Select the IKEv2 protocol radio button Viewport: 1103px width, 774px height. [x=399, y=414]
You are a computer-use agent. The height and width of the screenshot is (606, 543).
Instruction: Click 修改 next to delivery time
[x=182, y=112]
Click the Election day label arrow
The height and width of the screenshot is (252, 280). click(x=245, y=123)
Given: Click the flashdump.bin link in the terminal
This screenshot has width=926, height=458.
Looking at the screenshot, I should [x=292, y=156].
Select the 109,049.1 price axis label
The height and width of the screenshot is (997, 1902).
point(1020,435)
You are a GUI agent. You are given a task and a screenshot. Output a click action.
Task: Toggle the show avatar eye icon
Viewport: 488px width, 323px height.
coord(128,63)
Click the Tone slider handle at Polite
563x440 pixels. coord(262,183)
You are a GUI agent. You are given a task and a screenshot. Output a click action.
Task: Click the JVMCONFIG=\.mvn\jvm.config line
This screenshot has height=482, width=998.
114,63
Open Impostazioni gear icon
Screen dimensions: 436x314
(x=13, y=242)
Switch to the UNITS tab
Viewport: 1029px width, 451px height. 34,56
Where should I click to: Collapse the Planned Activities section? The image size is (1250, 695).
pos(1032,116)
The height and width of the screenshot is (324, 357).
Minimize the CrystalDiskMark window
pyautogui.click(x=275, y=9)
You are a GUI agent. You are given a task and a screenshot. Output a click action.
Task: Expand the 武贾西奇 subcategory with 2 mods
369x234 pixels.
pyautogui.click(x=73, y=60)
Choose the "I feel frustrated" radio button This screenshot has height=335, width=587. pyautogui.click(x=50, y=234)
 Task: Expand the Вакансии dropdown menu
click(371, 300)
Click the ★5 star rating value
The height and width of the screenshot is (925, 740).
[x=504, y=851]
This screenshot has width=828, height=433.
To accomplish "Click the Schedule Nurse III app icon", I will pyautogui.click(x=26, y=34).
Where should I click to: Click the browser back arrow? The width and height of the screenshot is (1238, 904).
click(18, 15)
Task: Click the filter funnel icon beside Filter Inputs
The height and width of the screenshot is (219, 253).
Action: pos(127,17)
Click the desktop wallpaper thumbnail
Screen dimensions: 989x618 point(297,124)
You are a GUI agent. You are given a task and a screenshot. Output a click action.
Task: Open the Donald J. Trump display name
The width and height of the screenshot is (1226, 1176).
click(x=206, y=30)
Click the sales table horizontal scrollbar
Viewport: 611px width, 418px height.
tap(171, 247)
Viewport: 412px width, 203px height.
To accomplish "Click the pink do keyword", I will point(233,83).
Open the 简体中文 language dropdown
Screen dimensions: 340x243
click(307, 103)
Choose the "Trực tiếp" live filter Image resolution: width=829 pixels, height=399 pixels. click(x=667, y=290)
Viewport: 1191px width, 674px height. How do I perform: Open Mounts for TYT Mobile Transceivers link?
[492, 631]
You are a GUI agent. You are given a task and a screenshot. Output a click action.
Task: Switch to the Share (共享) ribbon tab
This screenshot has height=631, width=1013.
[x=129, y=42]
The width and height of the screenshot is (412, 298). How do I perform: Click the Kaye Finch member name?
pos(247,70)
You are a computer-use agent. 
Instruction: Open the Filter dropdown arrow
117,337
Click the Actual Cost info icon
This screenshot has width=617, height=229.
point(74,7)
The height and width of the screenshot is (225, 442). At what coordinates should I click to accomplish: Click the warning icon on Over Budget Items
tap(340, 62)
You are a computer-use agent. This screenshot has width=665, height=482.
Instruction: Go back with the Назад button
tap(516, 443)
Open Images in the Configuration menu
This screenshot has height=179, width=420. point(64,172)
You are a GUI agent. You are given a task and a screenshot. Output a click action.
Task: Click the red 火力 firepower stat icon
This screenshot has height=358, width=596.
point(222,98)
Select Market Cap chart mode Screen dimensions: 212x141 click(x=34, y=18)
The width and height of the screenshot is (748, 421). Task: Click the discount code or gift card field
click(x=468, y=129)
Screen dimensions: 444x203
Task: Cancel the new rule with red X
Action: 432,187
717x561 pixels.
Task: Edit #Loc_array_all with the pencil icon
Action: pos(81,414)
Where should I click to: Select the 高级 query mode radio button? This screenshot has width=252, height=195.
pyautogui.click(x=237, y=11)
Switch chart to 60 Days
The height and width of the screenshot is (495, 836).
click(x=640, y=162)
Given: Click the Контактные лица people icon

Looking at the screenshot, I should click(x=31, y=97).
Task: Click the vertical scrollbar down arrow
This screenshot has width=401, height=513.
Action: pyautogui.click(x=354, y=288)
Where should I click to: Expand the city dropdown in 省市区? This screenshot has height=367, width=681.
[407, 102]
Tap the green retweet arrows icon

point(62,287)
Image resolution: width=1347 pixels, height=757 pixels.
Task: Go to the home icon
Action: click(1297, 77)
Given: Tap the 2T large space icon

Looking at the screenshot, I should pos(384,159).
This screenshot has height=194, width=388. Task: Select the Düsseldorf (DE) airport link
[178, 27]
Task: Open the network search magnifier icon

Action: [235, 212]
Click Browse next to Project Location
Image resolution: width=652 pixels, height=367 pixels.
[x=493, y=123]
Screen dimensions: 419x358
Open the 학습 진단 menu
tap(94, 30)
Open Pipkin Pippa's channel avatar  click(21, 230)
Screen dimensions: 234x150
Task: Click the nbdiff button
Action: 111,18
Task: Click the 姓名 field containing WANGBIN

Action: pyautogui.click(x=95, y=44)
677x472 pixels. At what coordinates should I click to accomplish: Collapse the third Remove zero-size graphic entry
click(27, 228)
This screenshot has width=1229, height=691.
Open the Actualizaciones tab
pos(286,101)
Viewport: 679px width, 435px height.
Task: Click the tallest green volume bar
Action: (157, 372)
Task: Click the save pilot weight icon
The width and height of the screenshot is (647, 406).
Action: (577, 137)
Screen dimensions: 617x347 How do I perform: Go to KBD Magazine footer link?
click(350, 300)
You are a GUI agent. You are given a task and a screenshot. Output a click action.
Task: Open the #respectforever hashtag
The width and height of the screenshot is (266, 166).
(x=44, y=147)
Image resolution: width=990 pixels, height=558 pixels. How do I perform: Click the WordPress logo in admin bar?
+ + +
What you need to do: All of the data shown above should be printed exactly as given.

Output for this exercise:
Select the IKEv2 protocol radio button Viewport: 1103px width, 774px height. [x=399, y=414]
You are a computer-use agent. The height and width of the screenshot is (606, 543).
Instruction: Click 修改 next to delivery time
[x=182, y=112]
Click the Election day label arrow
The height and width of the screenshot is (252, 280). click(x=245, y=123)
Given: Click the flashdump.bin link in the terminal
This screenshot has width=926, height=458.
Looking at the screenshot, I should [x=292, y=156].
Select the 109,049.1 price axis label
The height and width of the screenshot is (997, 1902).
point(1020,435)
You are a GUI agent. You are given a task and a screenshot. Output a click action.
Task: Toggle the show avatar eye icon
Viewport: 488px width, 323px height.
coord(128,63)
Click the Tone slider handle at Polite
563x440 pixels. coord(262,183)
You are a GUI agent. You are given a task and a screenshot. Output a click action.
Task: Click the JVMCONFIG=\.mvn\jvm.config line
This screenshot has height=482, width=998.
114,63
Open Impostazioni gear icon
Screen dimensions: 436x314
(x=13, y=242)
Switch to the UNITS tab
Viewport: 1029px width, 451px height. 34,56
Where should I click to: Collapse the Planned Activities section? The image size is (1250, 695).
pos(1032,116)
The height and width of the screenshot is (324, 357).
Minimize the CrystalDiskMark window
pyautogui.click(x=275, y=9)
You are a GUI agent. You are given a task and a screenshot. Output a click action.
Task: Expand the 武贾西奇 subcategory with 2 mods
369x234 pixels.
pyautogui.click(x=73, y=60)
Choose the "I feel frustrated" radio button This screenshot has height=335, width=587. pyautogui.click(x=50, y=234)
 Task: Expand the Вакансии dropdown menu
click(371, 300)
Click the ★5 star rating value
The height and width of the screenshot is (925, 740).
[x=504, y=851]
This screenshot has width=828, height=433.
To accomplish "Click the Schedule Nurse III app icon", I will pyautogui.click(x=26, y=34).
Where should I click to: Click the browser back arrow? The width and height of the screenshot is (1238, 904).
click(18, 15)
Task: Click the filter funnel icon beside Filter Inputs
The height and width of the screenshot is (219, 253).
Action: pos(127,17)
Click the desktop wallpaper thumbnail
Screen dimensions: 989x618 point(297,124)
You are a GUI agent. You are given a task and a screenshot. Output a click action.
Task: Open the Donald J. Trump display name
The width and height of the screenshot is (1226, 1176).
click(x=206, y=30)
Click the sales table horizontal scrollbar
Viewport: 611px width, 418px height.
tap(171, 247)
Viewport: 412px width, 203px height.
To accomplish "Click the pink do keyword", I will point(233,83).
Open the 简体中文 language dropdown
Screen dimensions: 340x243
click(307, 103)
Choose the "Trực tiếp" live filter Image resolution: width=829 pixels, height=399 pixels. click(x=667, y=290)
Viewport: 1191px width, 674px height. How do I perform: Open Mounts for TYT Mobile Transceivers link?
[492, 631]
You are a GUI agent. You are given a task and a screenshot. Output a click action.
Task: Switch to the Share (共享) ribbon tab
This screenshot has height=631, width=1013.
[x=129, y=42]
The width and height of the screenshot is (412, 298). How do I perform: Click the Kaye Finch member name?
pos(247,70)
You are a computer-use agent. 
Instruction: Open the Filter dropdown arrow
117,337
Click the Actual Cost info icon
This screenshot has width=617, height=229.
point(74,7)
The height and width of the screenshot is (225, 442). At what coordinates should I click to accomplish: Click the warning icon on Over Budget Items
tap(340, 62)
You are a computer-use agent. This screenshot has width=665, height=482.
Instruction: Go back with the Назад button
tap(516, 443)
Open Images in the Configuration menu
This screenshot has height=179, width=420. point(64,172)
You are a GUI agent. You are given a task and a screenshot. Output a click action.
Task: Click the red 火力 firepower stat icon
This screenshot has height=358, width=596.
point(222,98)
Select Market Cap chart mode Screen dimensions: 212x141 click(x=34, y=18)
The width and height of the screenshot is (748, 421). Task: Click the discount code or gift card field
click(x=468, y=129)
Screen dimensions: 444x203
Task: Cancel the new rule with red X
Action: 432,187
717x561 pixels.
Task: Edit #Loc_array_all with the pencil icon
Action: pos(81,414)
Where should I click to: Select the 高级 query mode radio button? This screenshot has width=252, height=195.
pyautogui.click(x=237, y=11)
Switch chart to 60 Days
The height and width of the screenshot is (495, 836).
click(x=640, y=162)
Given: Click the Контактные лица people icon

Looking at the screenshot, I should click(x=31, y=97).
Task: Click the vertical scrollbar down arrow
This screenshot has width=401, height=513.
Action: pyautogui.click(x=354, y=288)
Where should I click to: Expand the city dropdown in 省市区? This screenshot has height=367, width=681.
[407, 102]
Tap the green retweet arrows icon

point(62,287)
Image resolution: width=1347 pixels, height=757 pixels.
Task: Go to the home icon
Action: click(1297, 77)
Given: Tap the 2T large space icon

Looking at the screenshot, I should pos(384,159).
This screenshot has height=194, width=388. Task: Select the Düsseldorf (DE) airport link
[178, 27]
Task: Open the network search magnifier icon

Action: [235, 212]
Click Browse next to Project Location
Image resolution: width=652 pixels, height=367 pixels.
[x=493, y=123]
Screen dimensions: 419x358
Open the 학습 진단 menu
tap(94, 30)
Open Pipkin Pippa's channel avatar  click(21, 230)
Screen dimensions: 234x150
Task: Click the nbdiff button
Action: 111,18
Task: Click the 姓名 field containing WANGBIN

Action: pyautogui.click(x=95, y=44)
677x472 pixels. At what coordinates should I click to accomplish: Collapse the third Remove zero-size graphic entry
click(27, 228)
This screenshot has width=1229, height=691.
Open the Actualizaciones tab
pos(286,101)
Viewport: 679px width, 435px height.
Task: Click the tallest green volume bar
Action: (157, 372)
Task: Click the save pilot weight icon
The width and height of the screenshot is (647, 406).
Action: (577, 137)
Screen dimensions: 617x347 How do I perform: Go to KBD Magazine footer link?
click(350, 300)
You are a GUI agent. You are given a task and a screenshot. Output a click action.
Task: Open the #respectforever hashtag
The width and height of the screenshot is (266, 166).
(x=44, y=147)
Image resolution: width=990 pixels, height=558 pixels. How do I perform: Click the WordPress logo in admin bar?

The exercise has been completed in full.